As far as the widespread sexual assaults at public pools are concerned, the police said that in four out of five cases, the perpetrators have been “unaccompanied refugee children”.
A survey by the National Board of Health and Welfare (Socialstyrelsen) suggested that as many as 38,000 women in Sweden may have been subjected to female genital mutilation (FGM). Yet health care services rarely help women with the complications associated with FGM.
A Swedish father was told that he and his two children are being thrown out of the house they are renting from the municipality — to make room for an immigrant family.

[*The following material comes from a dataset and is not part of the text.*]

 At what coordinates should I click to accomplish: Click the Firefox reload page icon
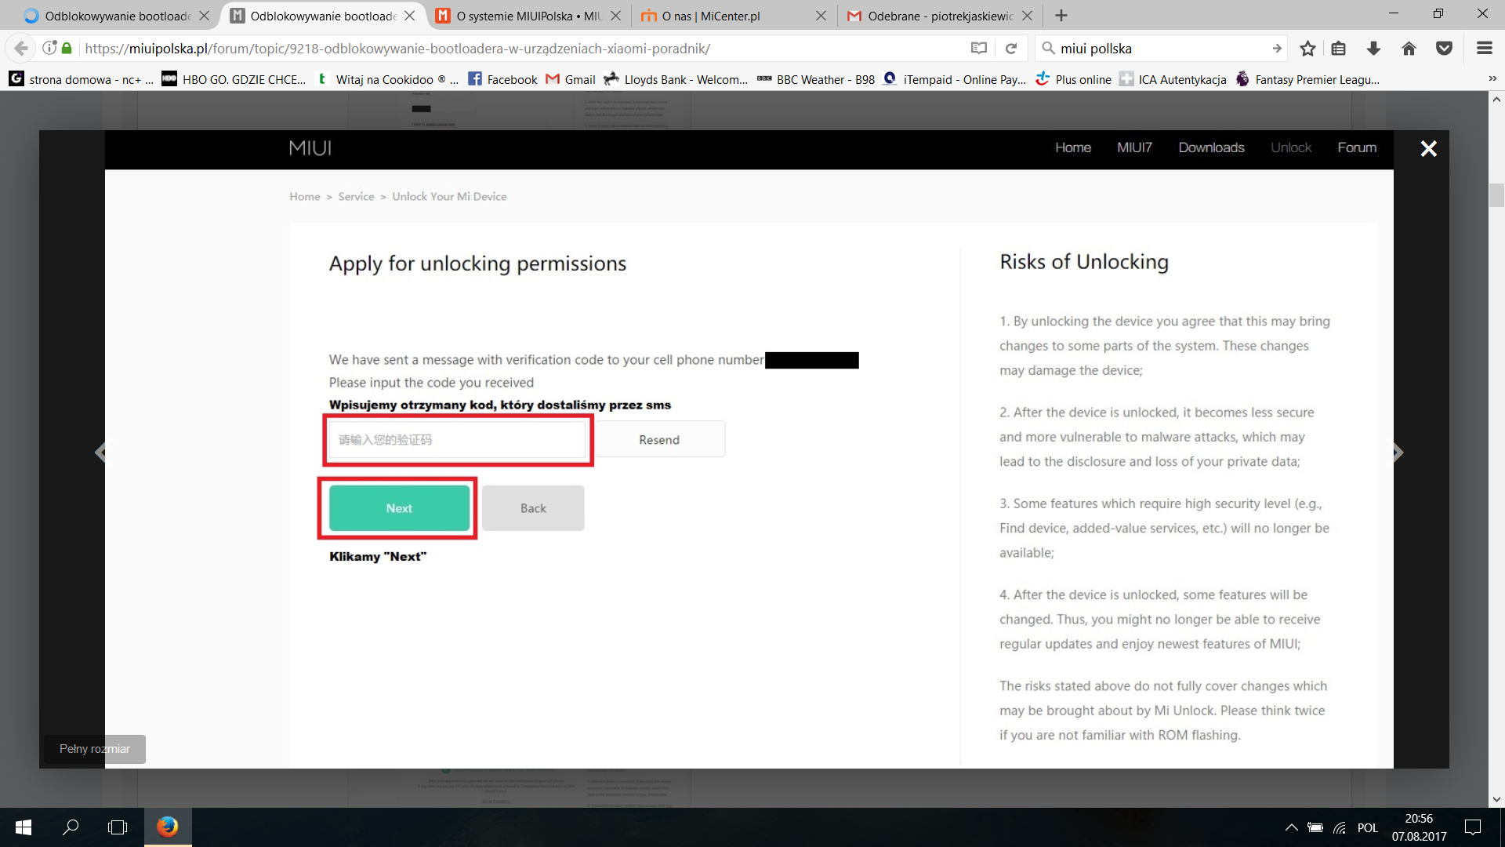pos(1011,49)
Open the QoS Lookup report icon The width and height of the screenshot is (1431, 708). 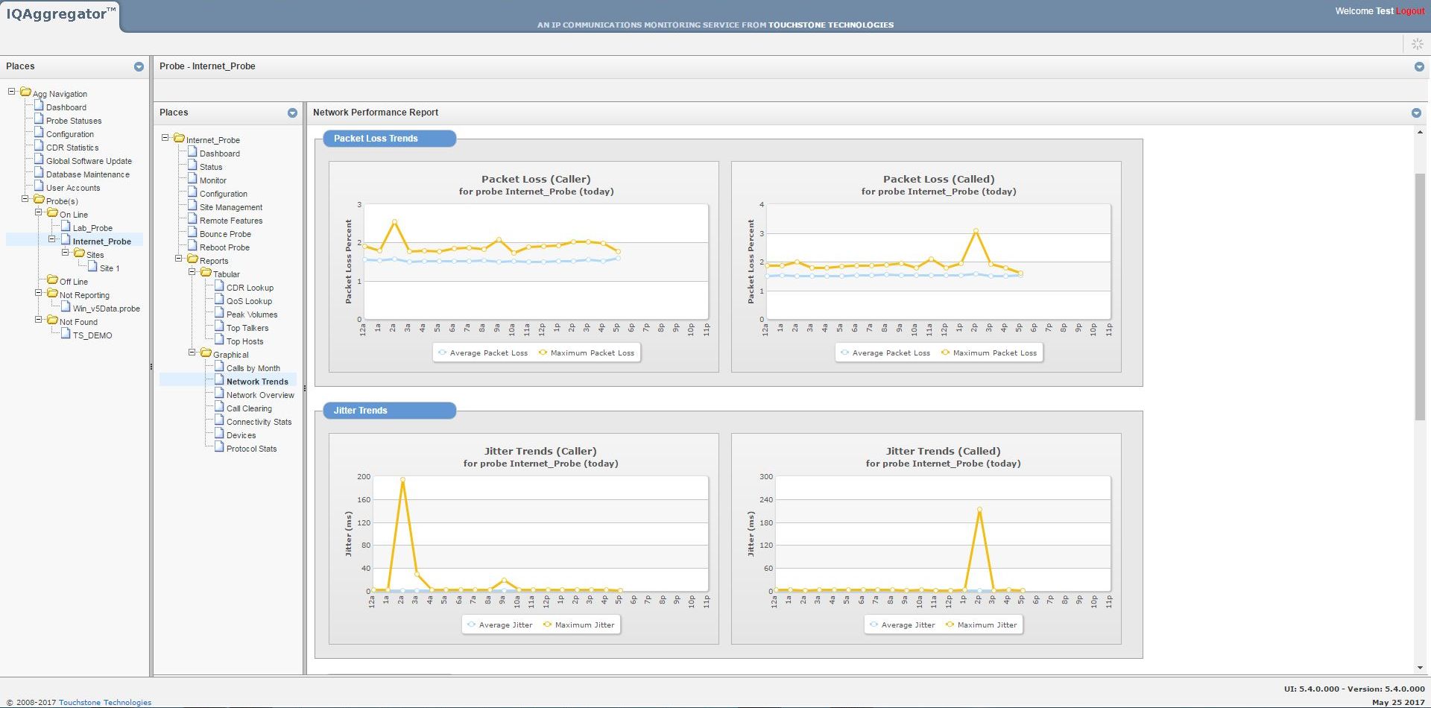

May 4: The terrorist who turned out not to be a terrorist, but was chased by the police all over Sweden in November 2015, Mutar Muthanna Majid, demanded 1 million kronor (about $110,000) in damages from the Swedish government. However, the Chancellor of Justice decided that the standard sum for those wrongly incarcerated was enough compensation. Majid was held in custody for four days, which means he gets 12,000 kronor ($1,300).
May 4: Turkish President Recep Tayyip Erdogan came to the defense of Sweden’s Muslim Minister of Housing Mehmet Kaplan, who was forced to resign after his connections to Islamists and neo-Fascists were revealed, as was his defamatory comparison of Israel to Nazi Germany. According to Erdogan, however, the forced resignation of Kaplan was symptomatic for how Muslims are treated in the West: “Just look at what Sweden has done to a Muslim who reached a position in Cabinet,” Erdogan indignantly said.
May 4: It is now up to Sweden’s Supreme Court to decide if an Algerian, Karim Ageri, should be deported from Sweden after knifing a 16-year-old girl because she refused to have sex with him. November 10, 2015, two teenage Swedish girls visited an asylum house for “unaccompanied refugee children” in the Stockholm metropolitan area. Karim Ageri, who claimed to be 16 years old, groped one of the girls, who climbed out a window to get away from him. Ageri then followed her, and slashed her face twice with a knife. The prosecutor in the case argued that Ageri is at least 21 years old, and should therefore be tried as an adult and, after serving his sentence, deported. However, the Municipal Court did not agree, and sentenced the Algerian to juvenile detention. The Court of Appeals increased the sentence to 18 months in prison, followed by deportation. Prosecutor My Hedström says she is now looking forward to having the case tried by the Supreme Court, to get a precedent on how “refugee children” who commit serious crimes should be handled legally.